A second implication is that substitution of Co for Fe likely does not disturb the secondary coordination sphere of the porphyrin in CBS. Earlier work has shown that electrostatic interaction of Arg266
with the axial ligand Cys52
in the WT Fe(III) hCBS is integral to maintaining maximal activity.49
The proposal was made that changes in the heme coordination environment, in particular at Cys52
, may be transmitted through the enzyme to the active site PLP cofactor ~ 20 Å away. The fact that Co(III) hCBS is fully active suggests that this essential secondary coordination sphere is intact. Without this essential electrostatic interaction, the activity of Hg-reacted Co(III) and Co(II) hCBS is substantially altered. Furthermore, the identical coordination environment and unaffected activity of Co(III) hCBS seems incompatible with the possibilities that the Co porphyrin is bound in a different location in the polypeptide chain or that the enzyme itself is folded improperly. These results suggest that there is a specific structure required for activity, which is defined by the presence of the metalloporphyrin and the specific ligands that are bound.
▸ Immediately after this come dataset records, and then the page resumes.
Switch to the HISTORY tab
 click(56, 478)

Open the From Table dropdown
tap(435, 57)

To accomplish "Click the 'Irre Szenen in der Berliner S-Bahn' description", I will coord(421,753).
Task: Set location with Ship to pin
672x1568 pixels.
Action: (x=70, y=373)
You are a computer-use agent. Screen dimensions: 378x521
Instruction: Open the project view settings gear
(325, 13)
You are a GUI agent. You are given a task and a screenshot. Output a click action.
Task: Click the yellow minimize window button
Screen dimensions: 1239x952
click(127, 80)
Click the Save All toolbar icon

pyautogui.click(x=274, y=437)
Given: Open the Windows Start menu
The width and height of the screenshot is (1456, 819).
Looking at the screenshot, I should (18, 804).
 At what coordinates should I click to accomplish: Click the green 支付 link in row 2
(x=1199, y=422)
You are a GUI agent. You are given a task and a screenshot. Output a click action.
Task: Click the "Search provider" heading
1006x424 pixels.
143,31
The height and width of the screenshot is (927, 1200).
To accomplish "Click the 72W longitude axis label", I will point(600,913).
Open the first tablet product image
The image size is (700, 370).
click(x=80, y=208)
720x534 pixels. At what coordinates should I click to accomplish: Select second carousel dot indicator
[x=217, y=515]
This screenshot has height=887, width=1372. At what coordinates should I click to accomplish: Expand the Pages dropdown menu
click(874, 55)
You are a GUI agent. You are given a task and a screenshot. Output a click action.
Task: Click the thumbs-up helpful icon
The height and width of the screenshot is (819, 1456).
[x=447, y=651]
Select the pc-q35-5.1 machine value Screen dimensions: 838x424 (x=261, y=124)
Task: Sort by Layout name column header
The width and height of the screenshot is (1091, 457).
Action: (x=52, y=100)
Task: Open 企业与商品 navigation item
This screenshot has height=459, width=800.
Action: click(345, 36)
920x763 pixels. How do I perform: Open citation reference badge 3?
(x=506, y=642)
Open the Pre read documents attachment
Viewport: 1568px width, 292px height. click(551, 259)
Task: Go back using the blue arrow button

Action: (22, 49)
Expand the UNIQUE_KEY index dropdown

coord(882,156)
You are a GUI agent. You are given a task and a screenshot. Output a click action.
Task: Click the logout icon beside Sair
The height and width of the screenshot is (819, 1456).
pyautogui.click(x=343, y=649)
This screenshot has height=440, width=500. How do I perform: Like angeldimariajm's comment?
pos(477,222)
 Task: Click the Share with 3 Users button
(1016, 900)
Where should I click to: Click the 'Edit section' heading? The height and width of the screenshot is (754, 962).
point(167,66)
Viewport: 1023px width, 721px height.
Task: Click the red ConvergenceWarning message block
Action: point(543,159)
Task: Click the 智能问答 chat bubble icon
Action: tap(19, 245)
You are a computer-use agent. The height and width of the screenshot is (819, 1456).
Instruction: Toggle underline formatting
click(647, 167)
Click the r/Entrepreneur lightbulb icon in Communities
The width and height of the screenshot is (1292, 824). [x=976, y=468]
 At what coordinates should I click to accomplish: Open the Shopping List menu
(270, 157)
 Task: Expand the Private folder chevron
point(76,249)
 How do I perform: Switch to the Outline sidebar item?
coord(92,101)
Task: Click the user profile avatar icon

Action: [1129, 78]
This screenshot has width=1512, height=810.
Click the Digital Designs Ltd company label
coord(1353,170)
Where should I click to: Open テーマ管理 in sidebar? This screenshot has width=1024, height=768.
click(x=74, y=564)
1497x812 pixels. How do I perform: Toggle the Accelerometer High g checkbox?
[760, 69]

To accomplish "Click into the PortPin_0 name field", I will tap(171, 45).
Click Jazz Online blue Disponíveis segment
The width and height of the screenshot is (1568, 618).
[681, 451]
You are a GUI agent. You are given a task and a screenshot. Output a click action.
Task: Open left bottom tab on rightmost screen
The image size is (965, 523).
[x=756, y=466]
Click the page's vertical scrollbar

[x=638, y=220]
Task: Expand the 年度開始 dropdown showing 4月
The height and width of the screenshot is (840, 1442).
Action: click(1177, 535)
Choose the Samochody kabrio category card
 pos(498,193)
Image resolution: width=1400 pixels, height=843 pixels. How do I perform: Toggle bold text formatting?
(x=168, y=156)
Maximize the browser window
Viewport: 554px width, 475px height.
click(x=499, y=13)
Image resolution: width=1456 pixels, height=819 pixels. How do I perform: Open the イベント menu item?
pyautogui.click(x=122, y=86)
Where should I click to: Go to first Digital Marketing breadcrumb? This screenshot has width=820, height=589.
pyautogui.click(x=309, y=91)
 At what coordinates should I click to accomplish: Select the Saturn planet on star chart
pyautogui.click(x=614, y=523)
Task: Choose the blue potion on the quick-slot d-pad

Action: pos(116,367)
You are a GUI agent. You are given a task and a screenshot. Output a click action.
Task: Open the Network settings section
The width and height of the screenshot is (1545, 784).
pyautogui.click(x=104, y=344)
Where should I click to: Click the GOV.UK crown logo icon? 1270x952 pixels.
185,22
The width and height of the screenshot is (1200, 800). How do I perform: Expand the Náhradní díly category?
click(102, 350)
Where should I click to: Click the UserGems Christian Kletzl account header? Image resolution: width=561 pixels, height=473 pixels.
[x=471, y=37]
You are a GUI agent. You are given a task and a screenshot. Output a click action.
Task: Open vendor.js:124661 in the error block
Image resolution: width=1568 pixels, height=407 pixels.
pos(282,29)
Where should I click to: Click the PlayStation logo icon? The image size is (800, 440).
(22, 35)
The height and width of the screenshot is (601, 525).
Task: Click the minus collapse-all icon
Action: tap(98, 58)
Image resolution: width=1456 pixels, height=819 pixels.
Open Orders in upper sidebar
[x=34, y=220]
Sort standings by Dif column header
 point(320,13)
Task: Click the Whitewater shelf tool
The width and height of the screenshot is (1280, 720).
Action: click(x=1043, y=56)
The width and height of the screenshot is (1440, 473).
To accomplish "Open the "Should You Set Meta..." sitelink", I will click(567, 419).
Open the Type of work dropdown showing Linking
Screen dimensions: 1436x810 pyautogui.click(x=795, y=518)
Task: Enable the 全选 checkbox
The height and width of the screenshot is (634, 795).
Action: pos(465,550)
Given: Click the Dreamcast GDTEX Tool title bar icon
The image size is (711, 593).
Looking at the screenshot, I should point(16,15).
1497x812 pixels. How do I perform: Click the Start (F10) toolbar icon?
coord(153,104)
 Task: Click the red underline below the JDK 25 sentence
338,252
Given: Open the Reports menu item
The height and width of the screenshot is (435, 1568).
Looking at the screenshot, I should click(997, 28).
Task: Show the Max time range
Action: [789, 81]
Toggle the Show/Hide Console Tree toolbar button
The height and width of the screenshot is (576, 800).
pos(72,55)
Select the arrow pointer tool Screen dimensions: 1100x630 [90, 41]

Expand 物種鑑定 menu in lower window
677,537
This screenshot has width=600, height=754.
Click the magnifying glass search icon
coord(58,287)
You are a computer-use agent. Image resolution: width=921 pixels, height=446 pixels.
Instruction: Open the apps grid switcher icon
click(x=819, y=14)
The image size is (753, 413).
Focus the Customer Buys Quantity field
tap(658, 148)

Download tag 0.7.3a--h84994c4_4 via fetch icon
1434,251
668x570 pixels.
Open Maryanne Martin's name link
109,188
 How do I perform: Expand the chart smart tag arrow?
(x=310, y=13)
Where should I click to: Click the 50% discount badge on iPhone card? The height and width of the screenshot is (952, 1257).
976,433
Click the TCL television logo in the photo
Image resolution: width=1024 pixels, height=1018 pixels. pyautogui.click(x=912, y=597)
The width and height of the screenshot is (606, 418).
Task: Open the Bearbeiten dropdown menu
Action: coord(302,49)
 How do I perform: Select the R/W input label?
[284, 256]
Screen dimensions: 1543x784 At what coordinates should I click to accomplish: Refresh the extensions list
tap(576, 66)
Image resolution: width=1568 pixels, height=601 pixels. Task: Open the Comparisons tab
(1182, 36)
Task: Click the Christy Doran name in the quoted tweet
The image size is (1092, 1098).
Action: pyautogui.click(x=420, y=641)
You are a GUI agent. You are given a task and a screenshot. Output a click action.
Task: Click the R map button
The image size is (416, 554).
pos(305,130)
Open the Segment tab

That the N-terminal heme helps to define the structure of CBS is supported by a variety of evidence. An N-terminal deletion variant lacking heme exhibited low enzymatic activity (~20% of WT);7
however, the origin of the low activity was not explored. The activity defect may be due to the absence of heme, misfolding, or both. The absence of heme in lower eukaryotic CBS proteins and mechanistic studies of hCBS, clearly eliminate any role for heme in catalysis.17-19
Furthermore, when hCBS is expressed in heme deficient cells, minimal activity is observed. Modest activity restoration is obtained when Fe-, Mn-, Co-, Sn- and ZnPPIX or metal free PPIX are added to the growth medium. Near complete restoration of activity is observed when the chemical chaperone, trimethylamine N-oxide, is added.59
These observations suggest that proper folding of the enzyme during expression is essential, but that the correctly folded structure may be obtained in a variety of ways. Once properly folded around FePPIX, subsequent disruption of the iron-cysteine(thiolate) ligand bond causes a loss of enzyme activity, which is presumed to result from a change in structure.16, 22, 23, 25, 27
These data, when combined with the fact that hCBS does not discriminate between Fe and Co, together support a structural role of the heme in CBS; perturbation of metal identity in the metalloporphyrin appears not to modify enzyme activity so long as the enzyme is folded correctly and/or the proper metal ligands are maintained.